Exercise requirements:
Repeat word for word the entries starting at the very first line and ending at the line that contains "I will coord(1772,61).", including both of those lines.
[begin Entries shown]
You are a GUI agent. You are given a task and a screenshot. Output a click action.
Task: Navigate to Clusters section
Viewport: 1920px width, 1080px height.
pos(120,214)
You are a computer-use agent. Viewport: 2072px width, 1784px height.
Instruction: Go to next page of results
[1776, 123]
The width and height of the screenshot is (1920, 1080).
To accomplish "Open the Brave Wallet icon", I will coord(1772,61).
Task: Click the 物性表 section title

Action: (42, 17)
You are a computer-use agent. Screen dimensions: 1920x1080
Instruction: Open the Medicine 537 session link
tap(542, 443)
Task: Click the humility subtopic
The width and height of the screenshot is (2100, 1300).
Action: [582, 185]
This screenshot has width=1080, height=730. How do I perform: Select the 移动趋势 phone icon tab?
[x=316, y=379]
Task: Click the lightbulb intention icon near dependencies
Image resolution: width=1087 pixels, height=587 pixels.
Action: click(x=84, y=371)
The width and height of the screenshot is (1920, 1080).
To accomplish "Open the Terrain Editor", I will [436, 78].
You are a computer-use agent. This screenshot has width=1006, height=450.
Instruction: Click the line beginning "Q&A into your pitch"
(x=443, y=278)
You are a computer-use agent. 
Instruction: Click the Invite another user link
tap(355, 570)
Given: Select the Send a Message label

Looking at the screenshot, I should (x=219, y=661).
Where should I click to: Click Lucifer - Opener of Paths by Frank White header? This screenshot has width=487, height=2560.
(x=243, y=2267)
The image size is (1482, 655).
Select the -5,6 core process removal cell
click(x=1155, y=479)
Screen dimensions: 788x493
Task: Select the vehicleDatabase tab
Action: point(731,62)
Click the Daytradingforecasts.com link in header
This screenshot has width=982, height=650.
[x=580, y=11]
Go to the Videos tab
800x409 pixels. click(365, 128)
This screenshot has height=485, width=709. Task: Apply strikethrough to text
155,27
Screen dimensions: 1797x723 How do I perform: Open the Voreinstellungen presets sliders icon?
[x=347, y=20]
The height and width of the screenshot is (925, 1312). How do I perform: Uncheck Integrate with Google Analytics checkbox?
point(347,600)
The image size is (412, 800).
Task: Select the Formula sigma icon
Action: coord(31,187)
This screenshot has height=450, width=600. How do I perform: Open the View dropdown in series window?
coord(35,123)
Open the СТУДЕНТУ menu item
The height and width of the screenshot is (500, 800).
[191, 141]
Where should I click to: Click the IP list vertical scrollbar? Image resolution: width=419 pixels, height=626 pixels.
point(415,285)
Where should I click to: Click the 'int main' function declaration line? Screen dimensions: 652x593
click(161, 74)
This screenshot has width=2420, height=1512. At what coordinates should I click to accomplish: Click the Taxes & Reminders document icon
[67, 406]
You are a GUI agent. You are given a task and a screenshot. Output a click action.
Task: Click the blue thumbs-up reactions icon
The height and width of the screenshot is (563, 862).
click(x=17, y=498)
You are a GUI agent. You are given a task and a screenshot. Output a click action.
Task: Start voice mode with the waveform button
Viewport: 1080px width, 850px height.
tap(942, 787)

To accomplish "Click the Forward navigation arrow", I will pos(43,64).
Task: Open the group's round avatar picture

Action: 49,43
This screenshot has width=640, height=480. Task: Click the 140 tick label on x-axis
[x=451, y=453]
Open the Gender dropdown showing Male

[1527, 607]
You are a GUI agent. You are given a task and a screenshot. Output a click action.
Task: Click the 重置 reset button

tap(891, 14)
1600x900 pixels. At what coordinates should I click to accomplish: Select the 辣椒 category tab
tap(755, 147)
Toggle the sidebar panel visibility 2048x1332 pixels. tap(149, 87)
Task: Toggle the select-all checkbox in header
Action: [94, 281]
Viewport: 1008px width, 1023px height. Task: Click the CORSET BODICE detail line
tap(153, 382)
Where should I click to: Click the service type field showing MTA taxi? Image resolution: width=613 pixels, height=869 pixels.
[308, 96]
[end Entries shown]
Worked solution:
You are a GUI agent. You are given a task and a screenshot. Output a click action.
Task: Navigate to Clusters section
Viewport: 1920px width, 1080px height.
pos(120,214)
You are a computer-use agent. Viewport: 2072px width, 1784px height.
Instruction: Go to next page of results
[1776, 123]
The width and height of the screenshot is (1920, 1080).
To accomplish "Open the Brave Wallet icon", I will coord(1772,61).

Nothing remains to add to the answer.